STUDY MATERIAL:

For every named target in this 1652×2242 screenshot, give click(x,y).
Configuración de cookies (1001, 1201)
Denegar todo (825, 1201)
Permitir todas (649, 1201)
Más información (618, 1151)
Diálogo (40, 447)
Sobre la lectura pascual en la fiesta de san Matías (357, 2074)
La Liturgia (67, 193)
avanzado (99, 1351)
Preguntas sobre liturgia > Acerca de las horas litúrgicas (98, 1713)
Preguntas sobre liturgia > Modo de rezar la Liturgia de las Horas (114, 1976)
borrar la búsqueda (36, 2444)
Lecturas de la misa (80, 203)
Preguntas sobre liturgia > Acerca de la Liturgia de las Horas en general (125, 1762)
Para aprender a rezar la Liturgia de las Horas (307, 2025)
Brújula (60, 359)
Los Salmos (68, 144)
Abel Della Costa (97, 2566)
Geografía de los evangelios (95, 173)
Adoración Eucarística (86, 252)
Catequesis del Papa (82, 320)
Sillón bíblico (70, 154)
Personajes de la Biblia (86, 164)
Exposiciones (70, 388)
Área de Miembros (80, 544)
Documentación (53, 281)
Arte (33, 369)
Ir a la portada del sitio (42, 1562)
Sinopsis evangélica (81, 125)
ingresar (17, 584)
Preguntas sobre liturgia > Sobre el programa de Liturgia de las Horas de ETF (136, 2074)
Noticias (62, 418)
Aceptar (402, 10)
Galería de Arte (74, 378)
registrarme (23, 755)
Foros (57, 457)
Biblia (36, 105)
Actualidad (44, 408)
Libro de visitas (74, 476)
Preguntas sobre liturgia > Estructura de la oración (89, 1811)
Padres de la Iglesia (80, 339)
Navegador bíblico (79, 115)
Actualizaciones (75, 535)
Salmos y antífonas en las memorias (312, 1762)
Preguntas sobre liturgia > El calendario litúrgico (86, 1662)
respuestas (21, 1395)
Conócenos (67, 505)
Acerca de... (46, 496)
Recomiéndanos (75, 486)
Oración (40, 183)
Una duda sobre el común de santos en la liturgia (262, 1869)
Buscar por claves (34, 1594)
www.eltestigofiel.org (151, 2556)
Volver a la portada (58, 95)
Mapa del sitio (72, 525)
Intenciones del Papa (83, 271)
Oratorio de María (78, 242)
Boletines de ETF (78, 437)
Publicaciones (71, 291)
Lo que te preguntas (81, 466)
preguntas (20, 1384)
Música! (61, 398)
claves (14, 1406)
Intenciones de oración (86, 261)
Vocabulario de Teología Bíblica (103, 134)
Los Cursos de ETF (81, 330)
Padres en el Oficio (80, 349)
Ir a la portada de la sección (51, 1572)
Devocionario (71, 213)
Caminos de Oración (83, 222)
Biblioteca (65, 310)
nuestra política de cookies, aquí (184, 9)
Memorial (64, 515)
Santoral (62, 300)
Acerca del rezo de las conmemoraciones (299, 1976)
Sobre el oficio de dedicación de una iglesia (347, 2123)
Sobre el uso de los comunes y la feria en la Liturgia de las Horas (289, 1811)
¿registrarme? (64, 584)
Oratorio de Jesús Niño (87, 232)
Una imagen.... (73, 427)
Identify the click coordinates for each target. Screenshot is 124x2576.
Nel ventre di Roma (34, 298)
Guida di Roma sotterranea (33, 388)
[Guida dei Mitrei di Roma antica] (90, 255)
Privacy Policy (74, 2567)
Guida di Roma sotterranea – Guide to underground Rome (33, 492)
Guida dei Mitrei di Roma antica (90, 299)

WHAT YOU ARE ASKED TO DO: Retype every record above exactly.

EXERCISE ANSWER:
For every named target in this 1652×2242 screenshot, give click(x,y).
Configuración de cookies (1001, 1201)
Denegar todo (825, 1201)
Permitir todas (649, 1201)
Más información (618, 1151)
Diálogo (40, 447)
Sobre la lectura pascual en la fiesta de san Matías (357, 2074)
La Liturgia (67, 193)
avanzado (99, 1351)
Preguntas sobre liturgia > Acerca de las horas litúrgicas (98, 1713)
Preguntas sobre liturgia > Modo de rezar la Liturgia de las Horas (114, 1976)
borrar la búsqueda (36, 2444)
Lecturas de la misa (80, 203)
Preguntas sobre liturgia > Acerca de la Liturgia de las Horas en general (125, 1762)
Para aprender a rezar la Liturgia de las Horas (307, 2025)
Brújula (60, 359)
Los Salmos (68, 144)
Abel Della Costa (97, 2566)
Geografía de los evangelios (95, 173)
Adoración Eucarística (86, 252)
Catequesis del Papa (82, 320)
Sillón bíblico (70, 154)
Personajes de la Biblia (86, 164)
Exposiciones (70, 388)
Área de Miembros (80, 544)
Documentación (53, 281)
Arte (33, 369)
Ir a la portada del sitio (42, 1562)
Sinopsis evangélica (81, 125)
ingresar (17, 584)
Preguntas sobre liturgia > Sobre el programa de Liturgia de las Horas de ETF (136, 2074)
Noticias (62, 418)
Aceptar (402, 10)
Galería de Arte (74, 378)
registrarme (23, 755)
Foros (57, 457)
Biblia (36, 105)
Actualidad (44, 408)
Libro de visitas (74, 476)
Preguntas sobre liturgia > Estructura de la oración (89, 1811)
Padres de la Iglesia (80, 339)
Navegador bíblico (79, 115)
Actualizaciones (75, 535)
Salmos y antífonas en las memorias (312, 1762)
Preguntas sobre liturgia > El calendario litúrgico (86, 1662)
respuestas (21, 1395)
Conócenos (67, 505)
Acerca de... (46, 496)
Recomiéndanos (75, 486)
Oración (40, 183)
Una duda sobre el común de santos en la liturgia (262, 1869)
Buscar por claves (34, 1594)
www.eltestigofiel.org (151, 2556)
Volver a la portada (58, 95)
Mapa del sitio (72, 525)
Intenciones del Papa (83, 271)
Oratorio de María (78, 242)
Boletines de ETF (78, 437)
Publicaciones (71, 291)
Lo que te preguntas (81, 466)
preguntas (20, 1384)
Música! (61, 398)
claves (14, 1406)
Intenciones de oración (86, 261)
Vocabulario de Teología Bíblica (103, 134)
Los Cursos de ETF (81, 330)
Padres en el Oficio (80, 349)
Ir a la portada de la sección (51, 1572)
Devocionario (71, 213)
Caminos de Oración (83, 222)
Biblioteca (65, 310)
nuestra política de cookies, aquí (184, 9)
Memorial (64, 515)
Santoral (62, 300)
Acerca del rezo de las conmemoraciones (299, 1976)
Sobre el oficio de dedicación de una iglesia (347, 2123)
Sobre el uso de los comunes y la feria en la Liturgia de las Horas (289, 1811)
¿registrarme? (64, 584)
Oratorio de Jesús Niño (87, 232)
Una imagen.... (73, 427)
Identify the click coordinates for each target. Screenshot is 124x2576.
Nel ventre di Roma (34, 298)
Guida di Roma sotterranea (33, 388)
[Guida dei Mitrei di Roma antica] (90, 255)
Privacy Policy (74, 2567)
Guida di Roma sotterranea – Guide to underground Rome (33, 492)
Guida dei Mitrei di Roma antica (90, 299)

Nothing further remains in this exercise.